Começando pelas despesas de natureza material, de mais fáceis enfrentamentos e soluções, chegando às que envolvem risco de sequelas físicas, traumáticas, emocionais e inclusive de morte de ente familiar. Essas sobremaneira propícias ao desmoronamento da estabilidade e harmonia do núcleo familiar afetado pela inconsequência de quem as pratica, porque irão requerer tratamentos com onerosos gastos em internações hospitalares, além de sistemáticas consultas, avaliações e acompanhamentos com profissionais das diversas áreas de saúde, em atendimento às necessidades das vítimas mais graves.

Em caso de sequelas neurológicas incapacitantes ou sensoriais irreversíveis, os danos serão ainda maiores e envolverão polpudos investimentos das famílias, tanto em programas de reabilitação de longo prazo quanto em materiais e equipamentos de tecnologia e inovação, indispensáveis ao gradativo retorno das vítimas às atividades escolares, de trabalho e ao pleno convívio social.

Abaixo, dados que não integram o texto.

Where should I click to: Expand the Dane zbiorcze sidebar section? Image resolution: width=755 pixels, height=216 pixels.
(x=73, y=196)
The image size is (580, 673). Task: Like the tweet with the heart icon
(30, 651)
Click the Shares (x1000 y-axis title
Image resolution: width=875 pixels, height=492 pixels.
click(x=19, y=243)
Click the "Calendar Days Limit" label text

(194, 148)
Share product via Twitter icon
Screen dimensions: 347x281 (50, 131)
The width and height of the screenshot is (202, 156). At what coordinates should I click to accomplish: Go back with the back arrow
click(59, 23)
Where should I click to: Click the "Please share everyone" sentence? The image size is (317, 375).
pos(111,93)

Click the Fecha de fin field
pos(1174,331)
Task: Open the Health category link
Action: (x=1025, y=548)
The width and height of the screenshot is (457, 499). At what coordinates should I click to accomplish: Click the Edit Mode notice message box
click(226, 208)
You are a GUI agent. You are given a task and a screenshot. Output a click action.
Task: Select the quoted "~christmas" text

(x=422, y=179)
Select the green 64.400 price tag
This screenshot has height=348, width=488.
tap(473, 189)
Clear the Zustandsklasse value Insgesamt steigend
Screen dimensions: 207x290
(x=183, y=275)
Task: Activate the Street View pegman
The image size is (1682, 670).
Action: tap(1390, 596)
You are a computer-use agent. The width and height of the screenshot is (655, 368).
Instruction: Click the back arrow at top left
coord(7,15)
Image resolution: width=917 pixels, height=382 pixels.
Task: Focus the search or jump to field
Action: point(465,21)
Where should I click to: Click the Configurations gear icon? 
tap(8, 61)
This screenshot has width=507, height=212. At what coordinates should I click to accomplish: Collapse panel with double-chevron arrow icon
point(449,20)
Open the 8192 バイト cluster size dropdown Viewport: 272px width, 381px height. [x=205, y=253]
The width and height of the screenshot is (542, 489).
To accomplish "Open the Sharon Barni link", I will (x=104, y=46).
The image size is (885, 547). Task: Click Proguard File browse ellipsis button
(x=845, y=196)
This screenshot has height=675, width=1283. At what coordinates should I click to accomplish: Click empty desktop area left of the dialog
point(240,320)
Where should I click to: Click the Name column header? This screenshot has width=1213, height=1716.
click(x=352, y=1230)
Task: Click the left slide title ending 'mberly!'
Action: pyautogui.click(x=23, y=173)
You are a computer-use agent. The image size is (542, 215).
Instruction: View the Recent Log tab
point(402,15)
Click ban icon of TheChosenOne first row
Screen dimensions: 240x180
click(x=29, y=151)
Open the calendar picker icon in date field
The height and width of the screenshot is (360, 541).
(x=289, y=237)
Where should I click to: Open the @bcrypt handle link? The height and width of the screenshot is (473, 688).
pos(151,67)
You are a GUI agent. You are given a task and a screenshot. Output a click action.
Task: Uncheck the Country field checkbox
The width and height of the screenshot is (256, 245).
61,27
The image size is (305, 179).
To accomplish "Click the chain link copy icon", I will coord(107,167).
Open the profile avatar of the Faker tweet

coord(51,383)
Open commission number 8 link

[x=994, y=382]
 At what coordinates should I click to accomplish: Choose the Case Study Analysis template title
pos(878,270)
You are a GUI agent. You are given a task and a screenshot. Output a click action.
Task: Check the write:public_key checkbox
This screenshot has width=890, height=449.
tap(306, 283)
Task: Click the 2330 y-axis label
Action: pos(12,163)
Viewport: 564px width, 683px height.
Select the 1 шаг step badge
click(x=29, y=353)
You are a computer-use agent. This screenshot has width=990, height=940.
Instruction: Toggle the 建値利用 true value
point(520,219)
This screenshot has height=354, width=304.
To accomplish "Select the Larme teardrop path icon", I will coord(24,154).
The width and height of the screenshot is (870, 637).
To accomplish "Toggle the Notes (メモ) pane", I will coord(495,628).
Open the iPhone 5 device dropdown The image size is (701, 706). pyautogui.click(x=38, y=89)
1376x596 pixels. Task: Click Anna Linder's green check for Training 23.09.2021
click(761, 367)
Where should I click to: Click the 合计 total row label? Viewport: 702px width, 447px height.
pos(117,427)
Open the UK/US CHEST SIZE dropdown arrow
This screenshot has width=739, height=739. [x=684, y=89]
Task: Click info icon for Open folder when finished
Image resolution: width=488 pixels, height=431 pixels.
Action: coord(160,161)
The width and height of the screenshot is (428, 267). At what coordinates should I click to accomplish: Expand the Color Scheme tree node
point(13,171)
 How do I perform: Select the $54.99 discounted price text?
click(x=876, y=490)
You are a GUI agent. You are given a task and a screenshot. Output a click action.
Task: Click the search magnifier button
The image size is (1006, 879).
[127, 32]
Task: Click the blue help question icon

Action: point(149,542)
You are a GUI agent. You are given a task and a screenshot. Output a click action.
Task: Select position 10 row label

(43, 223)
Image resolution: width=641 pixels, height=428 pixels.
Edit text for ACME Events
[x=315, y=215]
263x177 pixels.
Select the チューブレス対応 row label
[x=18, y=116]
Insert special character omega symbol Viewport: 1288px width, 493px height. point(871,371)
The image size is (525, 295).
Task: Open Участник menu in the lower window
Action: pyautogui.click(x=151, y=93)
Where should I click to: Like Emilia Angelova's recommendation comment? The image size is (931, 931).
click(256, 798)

Vejam como atos de vandalismo destroem projetos de vidas, quando não as interrompem de forma impiedosa. A propósito, a palavra vandalismo faz menção aos considerados desordeiros, bagunceiros, e todas as pessoas que invadem terras, depredam propriedades públicas ou particulares, que fazem pinturas pejorativas nos muros, enfim, que danificam tudo o que não lhes pertençam.

Aos maiores de dezoito anos, cabe enquadramento no que diz o Artigo 163 do Código Penal (Lei Nº 2.848/40), nesse caso, o inciso I (com violência à pessoa ou grave ameaça), cuja pena é detenção, de 1 (um) a 6 (seis) meses, ou multa.

Como esses atos de vandalismo predominantementeenvolvem crianças e adolescentes, deve-se recorrer ao disposto no Estatuto da Criança e do Adolescente (Lei Nº 8.069/90), embora de difícil punição e responsabilização dos seus familiares, por questões ideológicas exageradamente protetivas desse segmento da população brasileira.

Mesmo assim, a autoridade judicial poderá determinar, se for o caso, que o adolescente restitua a coisa, promova o ressarcimento do dano, ou, por outra forma, compense o prejuízo da vítima. Nada que pague os estragos causados às vítimas, mas, medidas punitivas que contribuem para a substantiva redução desse tipo de vandalismo sempre serão bem-vindas.

Sem que medidas punitivas exemplares sejam tomadas pelas autoridades policiais, jurídicas e demais setores da gestão e administração pública de direto envolvimento e competência, os bandos de vândalos continuarão agindo nas ruas, aproveitando-se da iluminação inadequada, sem segurança pública, soltos e impunes, como se estivessem em terras sem leis e autoridades. Até quando teremos de tolerar o intolerável?O que mais poderemos fazer para ajudar o poder público na construção efetiva de ambientes sociais seguros e condizentes com o que pagamos em tributos e impostos?